Thursday, 14 January 2010
Monday 31st August 2009
We are sailing in the North Sea still, en route to Bremerhaven and the end of the cruise;
the pilot arrived by helicopter and saw us safely into the port by 11 a.m. After an early Lido Deck breakfast under a grey sky, it was time for last minute photos and goodbyes, and on my way out I managed to go and see an empty cabin A42 which I had occupied before.
Buses left from outside the Columbus terminal to go to the rail station in Bremerhaven, so in a short time we were on our way to Rotterdam.
We had booked to stay overnight at the Grand Central Hotel, and my goodness that was something of a revelation. Built in 1917, it had many of its original fittings and charms and our cameras were in use again. It was a very basic but clean and adequate establishment, despite some initial misgivings, and excellent value for a city hotel.
When in Rotterdam where does one go for a meal?

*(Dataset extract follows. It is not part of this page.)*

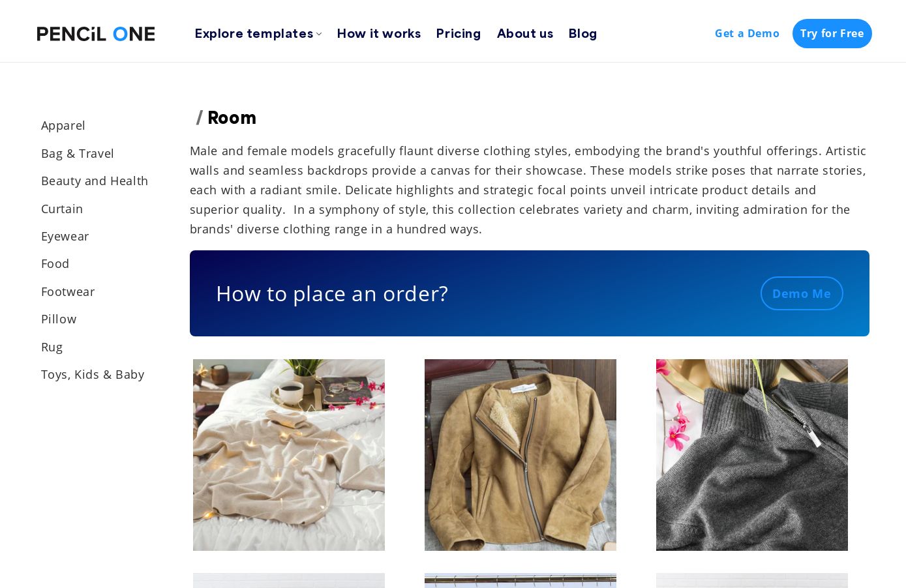Select the Bag & Travel category
Viewport: 906px width, 588px height.
coord(78,153)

The old Holland-America Line building of course, known as The New York Hotel, down by the water and fairly near the Erasmus Bridge. I do enjoy going there whether for a cup of coffee or a meal, and that night was no exception.
Ships seen: Maersk Singapore, Chiquita Nederland, car carriers at anchor, and something being towed that looked like two woks on a platform.
Tuesday 1st September 2009
We have to leave Rotterdam today and head for our homes in the UK, but first there was time for a very special treat: we were going to see the good ship ROTTERDAM, now back in Rotterdam! I had seen her arrive in August 2008 and enjoyed my very first sight of the ship then, so it would be interesting to see how the work on her was progressing to make her into a static hotel ship.
Passing some shops on the way down to the water I just had to photograph this shop window, which was not what it appeared at first sight. There was time for coffee at the Maritime Hotel amongst its many ship models and memorabilia; then as we made our way to the nearby Spido ferries landing stage we could watch the famous trams go past, before getting tickets for a 75 minutes sail on the MARCO POLO – no, not that one, but the 1995-built diesel engined little passenger craft, licensed to carry 500 passengers around the river and port. It was not full, so it was easy to move around the ship and enjoy the sights, and shelter from the cool wind on the water.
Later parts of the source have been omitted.